**CONSEGNA**
Ricopia fedelmente una parte del brano sui Cinque passi al Mistero, partendo dalle parole che contengono "Padre M. Botta" e fermandoti dopo "alla direzione spirituale.".

***** BRANO ESTRATTO *****

Conoscete i ” Cinque passi al Mistero “? – parte terza – Audio

Padre M. Botta

I “ Cinque passi al Mistero ”, è un iniziativa portata avanti dalla Congregazione dell’Oratorio, che ha sede nella chiesa romana di Santa Maria in Vallicella.
La Congregazione nacque per volere di San Filippo Neri, vissuto tra il 1515 e il 1595.

I “Cinque passi al Mistero” è una catechesi riservata agli adulti, che comincia con una mezz’ora di introduzione all’argomento, dopo di che ogni partecipante scrive delle domanda o una riflessione, in forma anonima, su un pezzo di carta, sicuro che esse verranno estratte a caso dal relatore e avranno una risposta.

Come San Filippo Neri

San Filippo Neri, dopo essere stato ordinato sacerdote, si dedicò alle confessioni e alla direzione spirituale.
Aveva un modo molto amicale e gioioso di agire, tanto che era persino chiamato il giullare di Dio, così finì per attrarre a se e alle sue parole molti penitenti e curiosi, anche laici.
Da questo fatto gli venne l’idea di continuare a seguire quelle persone, in un cammino spirituale, che li portasse a conoscere meglio le pratiche di devozione e ogni altro comportamento consono al cristiano, dalle opere verso gli altri allo svago.

Il suo modo di “riunire quelle persone” venne definito oratorio.
Ai suoi incontri, arrivava molta gente, di varia estrazione sociale, che si mescolava insieme alle persone che lo seguivano assiduamente, già da tempo.
Ogni incontro cominciava con una lettura tratta dalla Bibbia o dal testo di qualche santo uomo; seguivano le riflessioni di San Filippo Neri sull’argomento, per poi andare, tutti insieme, per la città, a visitare i malati o a compiere qualche opera buona.

Catechesi del 2008/2009 – Cinque passi al Mistero

La catechesi de “I Cinque passi al Mistero”, di cui qui sotto riproduciamo l’audio, risale all’anno 2008/2009.

***** MATERIALE *****

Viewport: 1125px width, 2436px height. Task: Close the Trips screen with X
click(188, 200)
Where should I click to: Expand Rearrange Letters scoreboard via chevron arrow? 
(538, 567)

*****

**ESERCIZIO SVOLTO**
Padre M. Botta

I “ Cinque passi al Mistero ”, è un iniziativa portata avanti dalla Congregazione dell’Oratorio, che ha sede nella chiesa romana di Santa Maria in Vallicella.
La Congregazione nacque per volere di San Filippo Neri, vissuto tra il 1515 e il 1595.

I “Cinque passi al Mistero” è una catechesi riservata agli adulti, che comincia con una mezz’ora di introduzione all’argomento, dopo di che ogni partecipante scrive delle domanda o una riflessione, in forma anonima, su un pezzo di carta, sicuro che esse verranno estratte a caso dal relatore e avranno una risposta.

Come San Filippo Neri

San Filippo Neri, dopo essere stato ordinato sacerdote, si dedicò alle confessioni e alla direzione spirituale.